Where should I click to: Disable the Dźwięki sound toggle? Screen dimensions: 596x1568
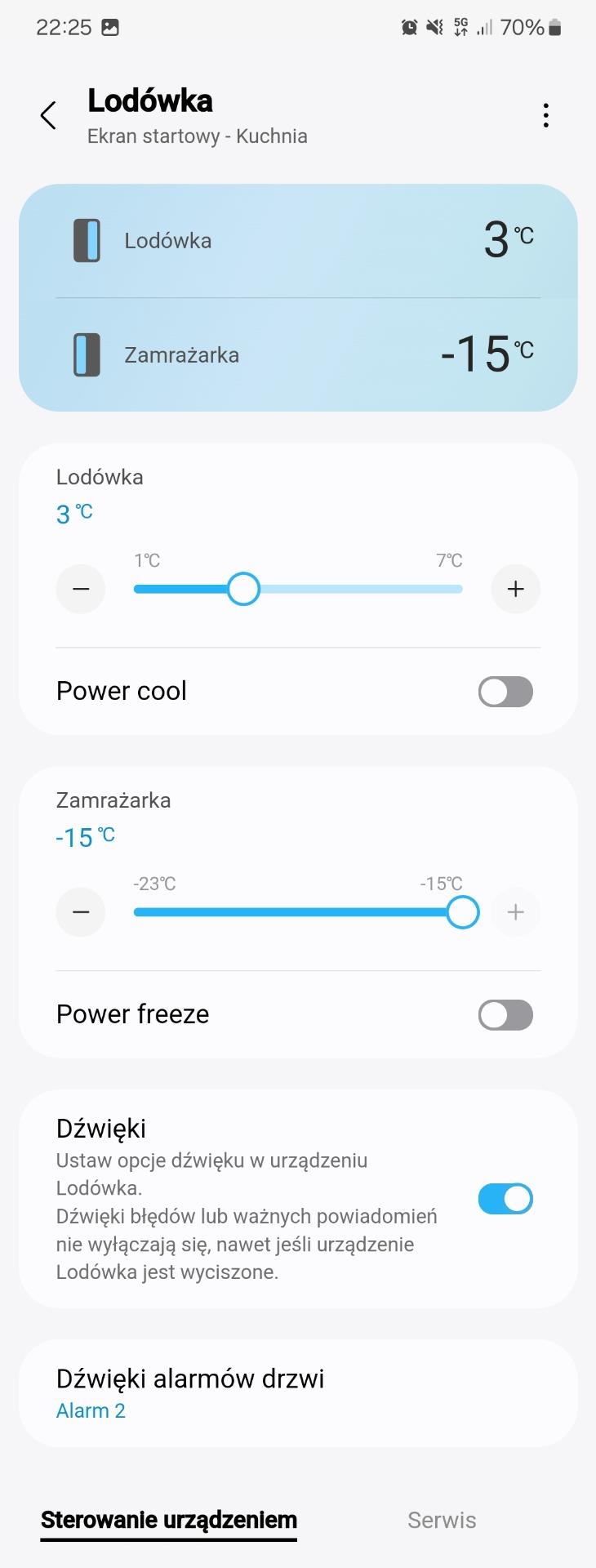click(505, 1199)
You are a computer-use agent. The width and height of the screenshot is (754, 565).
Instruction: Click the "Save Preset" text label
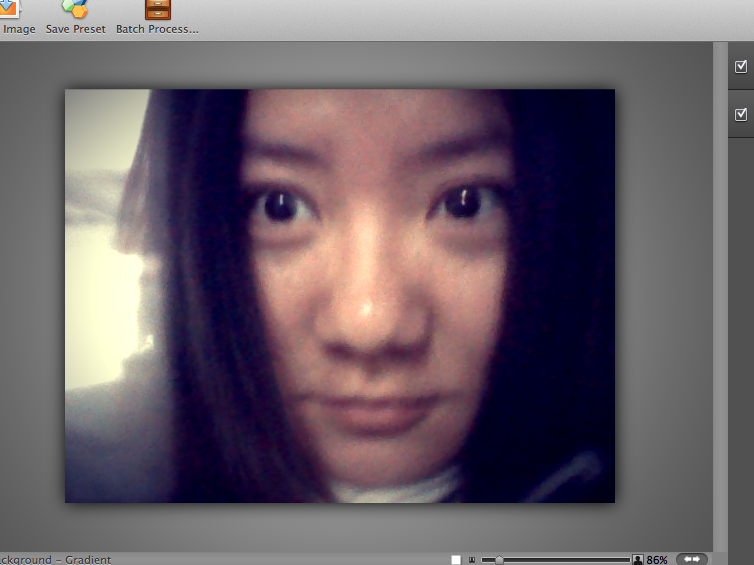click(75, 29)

________________

### YOUR ASSIGNMENT:
Please copy exactly the lines from the one containing "You are a computer-use" through the end of the records above, leaving out every picture.

### RESULT OF THE EXERCISE:
You are a computer-use agent. The width and height of the screenshot is (754, 565).
Instruction: Click the "Save Preset" text label
click(75, 29)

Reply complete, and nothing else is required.